Confessin The Blues is good for you

Confessin The Blues is good for you

Oh no! I hear you cry…not another blues compilation album. Well, yes it is but this one does differ from the multitude of other compilations out there because the tracks were selected (or curated as the PR speak seems to prefer) by none other than The Rolling Stones. Another reason it differs is that the tracks, with some obvious exceptions, aren’t the usual ones: most of the tracks chosen are a little less well-known that the ‘standard fare’ these things usually contain. The BMG record label has also announced that 10% of their proceeds will be donated to Willie Dixon’s Blues Heaven Foundation which is dedicated to keeping the blues in the modern consciousness. The brilliantly conceived cover is significant too and shows in every stroke the heart and soul of the blues… Ronnie Wood painted it!

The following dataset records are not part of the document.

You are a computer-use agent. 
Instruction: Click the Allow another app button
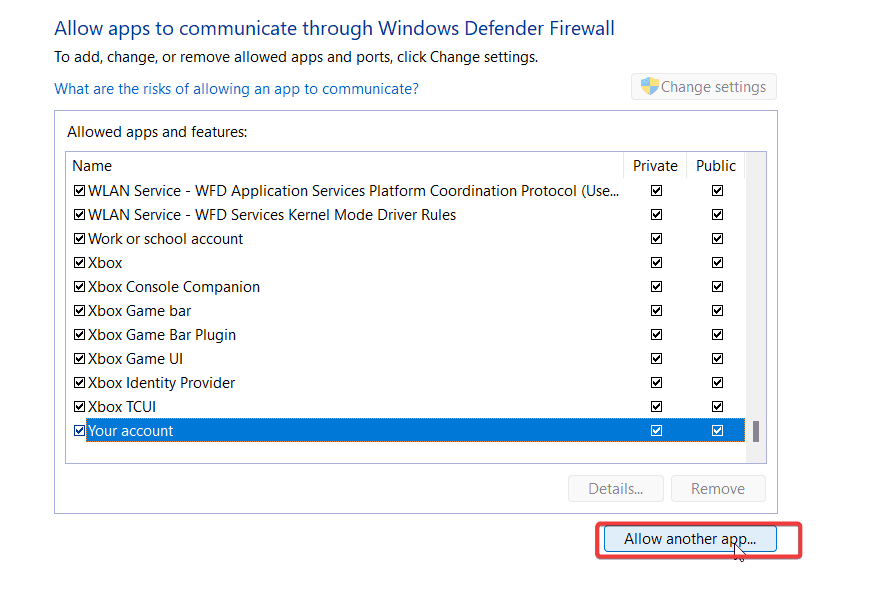[x=690, y=539]
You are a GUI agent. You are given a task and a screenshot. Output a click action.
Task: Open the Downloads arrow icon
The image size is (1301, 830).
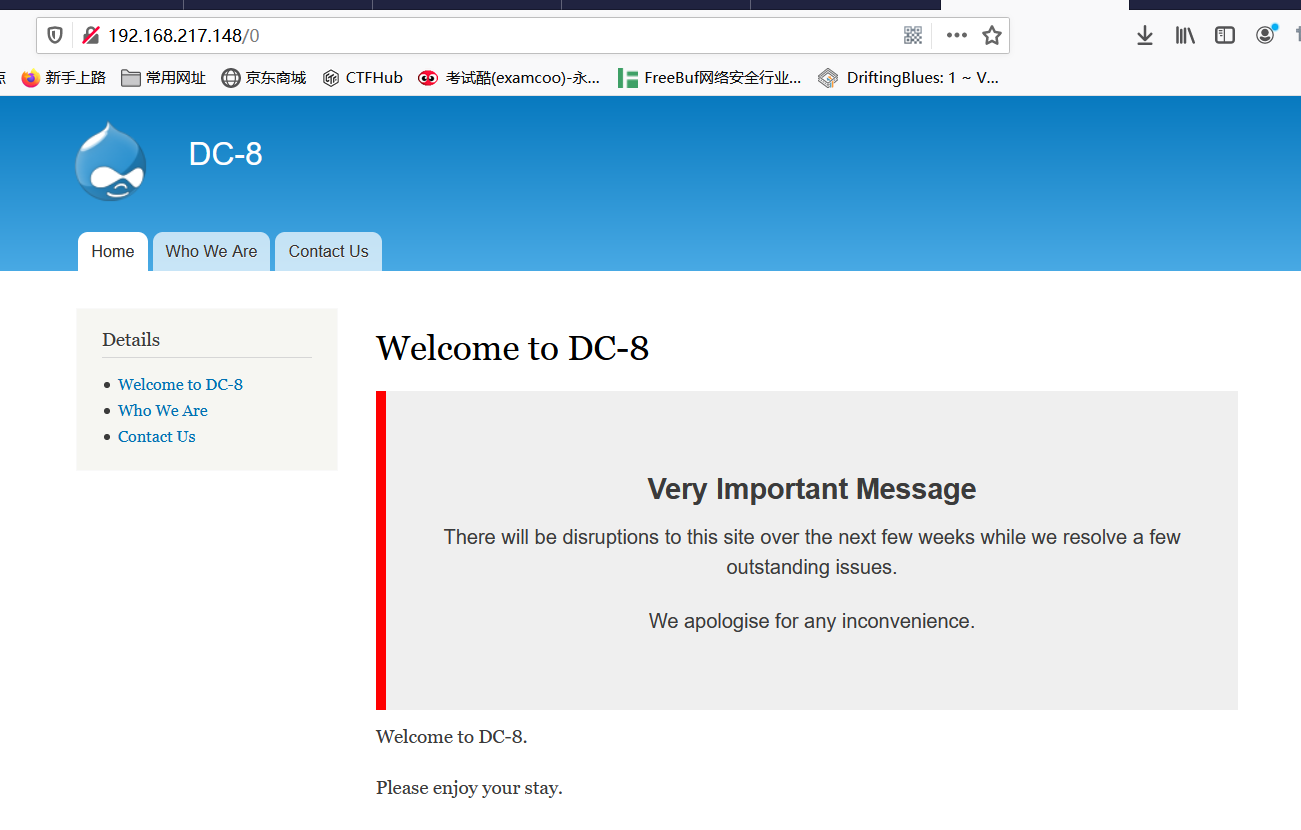tap(1145, 36)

So some are familiar, some are not but all of them are important in the widespread canon that is the blues. To illustrate this, I will quote Keith Richards as I honestly believe he has brilliantly encapsulated the importance and impact that this wonderful genre has gifted to the world of music… “If you don’t know the blues… there’s no point in picking up the guitar and playing rock and roll or any other form of popular music.”

The set delivers 42 tracks of music that inspired The Stones and a multitude of other musicians. Yes, you get the true pioneers including Howlin’ Wolf, John Lee Hooker, Elmore James, Muddy Waters, Chuck Berry, Big Bill Broonzy, Bo Diddley and Robert Johnson, but you also get some brilliant songs from the lesser known, but equally influential artists such as Little Johnny Taylor, Amos Milburn and Boy Blue. I will not be commenting on such staples as Little Red Rooster, Dust My Broom or Little Queenie instead I will select a few of my favourites and highlight some of the more obscure.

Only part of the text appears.